BEGIN Data for analysis

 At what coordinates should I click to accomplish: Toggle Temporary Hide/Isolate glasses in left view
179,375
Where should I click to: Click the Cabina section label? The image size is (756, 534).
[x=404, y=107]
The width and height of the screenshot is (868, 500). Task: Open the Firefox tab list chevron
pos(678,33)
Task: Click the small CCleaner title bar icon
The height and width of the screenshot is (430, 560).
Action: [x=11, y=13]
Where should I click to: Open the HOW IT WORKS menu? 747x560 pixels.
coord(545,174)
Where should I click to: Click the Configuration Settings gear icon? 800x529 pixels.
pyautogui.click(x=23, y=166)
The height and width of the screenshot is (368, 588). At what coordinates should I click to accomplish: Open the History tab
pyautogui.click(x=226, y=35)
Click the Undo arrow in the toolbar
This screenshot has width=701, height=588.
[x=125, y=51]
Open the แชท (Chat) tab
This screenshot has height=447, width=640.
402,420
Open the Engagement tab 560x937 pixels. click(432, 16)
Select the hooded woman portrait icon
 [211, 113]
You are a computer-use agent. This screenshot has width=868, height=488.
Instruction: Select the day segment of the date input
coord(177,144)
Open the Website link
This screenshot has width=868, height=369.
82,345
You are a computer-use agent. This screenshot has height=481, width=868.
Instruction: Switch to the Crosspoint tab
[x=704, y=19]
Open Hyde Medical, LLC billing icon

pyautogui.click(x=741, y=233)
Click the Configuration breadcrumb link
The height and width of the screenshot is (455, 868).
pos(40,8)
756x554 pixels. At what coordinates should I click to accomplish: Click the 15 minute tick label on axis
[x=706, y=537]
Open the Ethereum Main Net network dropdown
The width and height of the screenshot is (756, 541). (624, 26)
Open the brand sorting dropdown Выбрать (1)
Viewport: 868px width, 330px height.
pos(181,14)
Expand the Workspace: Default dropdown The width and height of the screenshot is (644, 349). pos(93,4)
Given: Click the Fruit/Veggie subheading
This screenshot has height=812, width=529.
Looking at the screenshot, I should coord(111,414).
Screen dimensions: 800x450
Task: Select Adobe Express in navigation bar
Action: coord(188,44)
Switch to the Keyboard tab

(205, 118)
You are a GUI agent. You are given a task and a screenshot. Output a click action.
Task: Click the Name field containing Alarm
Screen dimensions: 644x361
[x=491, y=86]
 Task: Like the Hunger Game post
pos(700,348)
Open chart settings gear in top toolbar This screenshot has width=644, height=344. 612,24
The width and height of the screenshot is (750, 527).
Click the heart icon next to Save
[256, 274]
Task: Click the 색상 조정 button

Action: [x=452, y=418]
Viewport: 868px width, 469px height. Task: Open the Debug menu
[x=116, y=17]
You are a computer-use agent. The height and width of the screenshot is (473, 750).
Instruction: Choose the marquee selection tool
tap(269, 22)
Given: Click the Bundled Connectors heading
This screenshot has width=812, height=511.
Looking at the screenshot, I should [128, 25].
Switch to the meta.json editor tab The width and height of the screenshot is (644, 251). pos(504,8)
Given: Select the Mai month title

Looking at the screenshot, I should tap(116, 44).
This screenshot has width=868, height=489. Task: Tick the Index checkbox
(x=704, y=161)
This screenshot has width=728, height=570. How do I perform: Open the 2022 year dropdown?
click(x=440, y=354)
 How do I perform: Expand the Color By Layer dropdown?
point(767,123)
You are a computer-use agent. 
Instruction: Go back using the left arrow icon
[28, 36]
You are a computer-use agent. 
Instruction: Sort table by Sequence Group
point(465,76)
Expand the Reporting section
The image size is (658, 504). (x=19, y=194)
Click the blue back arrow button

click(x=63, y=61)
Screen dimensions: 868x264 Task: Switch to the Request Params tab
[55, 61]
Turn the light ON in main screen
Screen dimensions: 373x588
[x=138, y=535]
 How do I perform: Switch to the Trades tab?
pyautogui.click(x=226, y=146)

END Data for analysis

Reproduce the data verbatim, line for line.

 At what coordinates should I click to accomplish: Toggle Temporary Hide/Isolate glasses in left view
179,375
Where should I click to: Click the Cabina section label? The image size is (756, 534).
[x=404, y=107]
The width and height of the screenshot is (868, 500). Task: Open the Firefox tab list chevron
pos(678,33)
Task: Click the small CCleaner title bar icon
The height and width of the screenshot is (430, 560).
Action: [x=11, y=13]
Where should I click to: Open the HOW IT WORKS menu? 747x560 pixels.
coord(545,174)
Where should I click to: Click the Configuration Settings gear icon? 800x529 pixels.
pyautogui.click(x=23, y=166)
The height and width of the screenshot is (368, 588). At what coordinates should I click to accomplish: Open the History tab
pyautogui.click(x=226, y=35)
Click the Undo arrow in the toolbar
This screenshot has width=701, height=588.
[x=125, y=51]
Open the แชท (Chat) tab
This screenshot has height=447, width=640.
402,420
Open the Engagement tab 560x937 pixels. click(432, 16)
Select the hooded woman portrait icon
 [211, 113]
You are a computer-use agent. This screenshot has width=868, height=488.
Instruction: Select the day segment of the date input
coord(177,144)
Open the Website link
This screenshot has width=868, height=369.
82,345
You are a computer-use agent. This screenshot has height=481, width=868.
Instruction: Switch to the Crosspoint tab
[x=704, y=19]
Open Hyde Medical, LLC billing icon

pyautogui.click(x=741, y=233)
Click the Configuration breadcrumb link
The height and width of the screenshot is (455, 868).
pos(40,8)
756x554 pixels. At what coordinates should I click to accomplish: Click the 15 minute tick label on axis
[x=706, y=537]
Open the Ethereum Main Net network dropdown
The width and height of the screenshot is (756, 541). (624, 26)
Open the brand sorting dropdown Выбрать (1)
Viewport: 868px width, 330px height.
pos(181,14)
Expand the Workspace: Default dropdown The width and height of the screenshot is (644, 349). pos(93,4)
Given: Click the Fruit/Veggie subheading
This screenshot has height=812, width=529.
Looking at the screenshot, I should coord(111,414).
Screen dimensions: 800x450
Task: Select Adobe Express in navigation bar
Action: coord(188,44)
Switch to the Keyboard tab

(205, 118)
You are a GUI agent. You are given a task and a screenshot. Output a click action.
Task: Click the Name field containing Alarm
Screen dimensions: 644x361
[x=491, y=86]
 Task: Like the Hunger Game post
pos(700,348)
Open chart settings gear in top toolbar This screenshot has width=644, height=344. 612,24
The width and height of the screenshot is (750, 527).
Click the heart icon next to Save
[256, 274]
Task: Click the 색상 조정 button

Action: [x=452, y=418]
Viewport: 868px width, 469px height. Task: Open the Debug menu
[x=116, y=17]
You are a computer-use agent. The height and width of the screenshot is (473, 750).
Instruction: Choose the marquee selection tool
tap(269, 22)
Given: Click the Bundled Connectors heading
This screenshot has width=812, height=511.
Looking at the screenshot, I should [128, 25].
Switch to the meta.json editor tab The width and height of the screenshot is (644, 251). pos(504,8)
Given: Select the Mai month title

Looking at the screenshot, I should tap(116, 44).
This screenshot has width=868, height=489. Task: Tick the Index checkbox
(x=704, y=161)
This screenshot has width=728, height=570. How do I perform: Open the 2022 year dropdown?
click(x=440, y=354)
 How do I perform: Expand the Color By Layer dropdown?
point(767,123)
You are a computer-use agent. 
Instruction: Go back using the left arrow icon
[28, 36]
You are a computer-use agent. 
Instruction: Sort table by Sequence Group
point(465,76)
Expand the Reporting section
The image size is (658, 504). (x=19, y=194)
Click the blue back arrow button

click(x=63, y=61)
Screen dimensions: 868x264 Task: Switch to the Request Params tab
[55, 61]
Turn the light ON in main screen
Screen dimensions: 373x588
[x=138, y=535]
 How do I perform: Switch to the Trades tab?
pyautogui.click(x=226, y=146)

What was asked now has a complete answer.